We prescribe a range of different orthotics that will suit your lifestyle and daily requirements.

Orthotics are used to improve your foot’s function and efficiency to enable you to get more from less. A biomechanical assessment will be conducted to determine the exact cause of your foot/leg pain. From there we can determine if orthotics are necessary and the most appropriate type of orthotic for you.

Common problems we treat

There are too many conditions affecting the feet to list here, but you can find some of the more common ones below. The good news is we will do our best to help you with all of them.

  • Heel pain
  • Plantar fasciitis
  • Arch pain
  • Flat feet
  • Knee pain
  • Achilles tendon pain (Achilles tendonitis)
  • Shin splints

  • Bunions
  • Neuromas
  • Pain in the ball of the foot
  • Painful corns / callus
  • Ankle pain
  • Bunions (Hallux abducto valgus)
  • Offloading for pressure areas (corns, callus and ulcers)

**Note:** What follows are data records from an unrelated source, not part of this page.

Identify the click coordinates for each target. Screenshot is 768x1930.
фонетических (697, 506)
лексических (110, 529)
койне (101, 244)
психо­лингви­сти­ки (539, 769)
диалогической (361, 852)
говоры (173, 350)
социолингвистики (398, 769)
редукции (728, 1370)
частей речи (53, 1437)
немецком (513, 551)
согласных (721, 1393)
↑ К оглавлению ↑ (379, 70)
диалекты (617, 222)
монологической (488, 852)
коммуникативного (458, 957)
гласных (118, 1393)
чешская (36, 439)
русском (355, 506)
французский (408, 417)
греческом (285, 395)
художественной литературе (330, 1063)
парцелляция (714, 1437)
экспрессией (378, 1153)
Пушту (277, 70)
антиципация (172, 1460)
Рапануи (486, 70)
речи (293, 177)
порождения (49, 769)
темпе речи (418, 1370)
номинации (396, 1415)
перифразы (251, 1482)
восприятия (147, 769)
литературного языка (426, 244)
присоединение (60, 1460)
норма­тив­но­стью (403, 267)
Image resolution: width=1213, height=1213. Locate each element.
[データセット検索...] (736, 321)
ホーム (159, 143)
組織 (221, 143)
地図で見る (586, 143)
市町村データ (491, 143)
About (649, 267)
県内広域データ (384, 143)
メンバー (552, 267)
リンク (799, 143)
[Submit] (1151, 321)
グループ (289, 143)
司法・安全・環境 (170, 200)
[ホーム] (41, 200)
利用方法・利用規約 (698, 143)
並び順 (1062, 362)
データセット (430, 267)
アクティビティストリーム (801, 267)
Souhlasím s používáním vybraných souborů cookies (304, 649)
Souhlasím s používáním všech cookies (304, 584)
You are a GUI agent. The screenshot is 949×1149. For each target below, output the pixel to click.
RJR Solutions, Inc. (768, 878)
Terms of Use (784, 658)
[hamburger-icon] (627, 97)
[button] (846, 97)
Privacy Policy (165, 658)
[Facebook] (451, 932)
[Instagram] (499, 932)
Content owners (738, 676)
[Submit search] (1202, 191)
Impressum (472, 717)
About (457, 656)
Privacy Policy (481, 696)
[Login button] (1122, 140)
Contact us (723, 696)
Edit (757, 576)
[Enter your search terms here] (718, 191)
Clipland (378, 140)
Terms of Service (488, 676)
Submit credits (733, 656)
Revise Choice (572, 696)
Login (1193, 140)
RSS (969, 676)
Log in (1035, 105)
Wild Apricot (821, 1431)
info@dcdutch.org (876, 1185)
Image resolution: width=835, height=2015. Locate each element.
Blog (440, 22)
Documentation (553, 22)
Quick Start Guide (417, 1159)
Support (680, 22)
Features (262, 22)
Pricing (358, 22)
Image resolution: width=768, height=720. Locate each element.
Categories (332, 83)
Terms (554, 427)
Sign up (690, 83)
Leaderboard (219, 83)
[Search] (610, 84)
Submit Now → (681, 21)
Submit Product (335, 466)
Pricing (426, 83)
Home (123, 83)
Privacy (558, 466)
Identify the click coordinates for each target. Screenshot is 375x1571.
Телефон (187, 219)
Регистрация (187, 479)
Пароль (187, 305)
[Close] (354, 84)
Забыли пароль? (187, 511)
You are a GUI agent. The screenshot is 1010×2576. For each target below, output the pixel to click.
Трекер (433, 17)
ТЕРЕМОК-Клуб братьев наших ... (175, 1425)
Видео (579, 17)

We often get asked these questions regarding Biomechanical Assessment & Orthotic Therapy

How do you make orthotics?

Once we have determined if orthotics are necessary and suitable for you, we take take a 3D scan of your feet. These scans are then used in combination with our biomechanical assessment to have an orthotic manufactured at our orthotic laboratory. This process takes 2 weeks from the 3D scan to the day you receive your orthotics.

Can I use orthotics I purchased at a pharmacy?

Pharmacy or other store bought orthotics may help with your foot pain. There are many different types and designs of store-bought orthotics and it is impossible to know if the ones you have are appropriate for you feet without an assessment. One thing we can say is that in general, store-bought orthotics offer only minimal support to the foot. Custom orthotics give the podiatrist the ability to use their expertise to design a device that will get the best function from your feet.

Do I really need orthotics?

It is difficult to answer this question without a biomechanical assessment. However, if your foot/leg pain gets worse with increased use or activity then there is a good chance that the way your foot functions is contributing to your pain. This is something that can be addressed with orthotic therapy.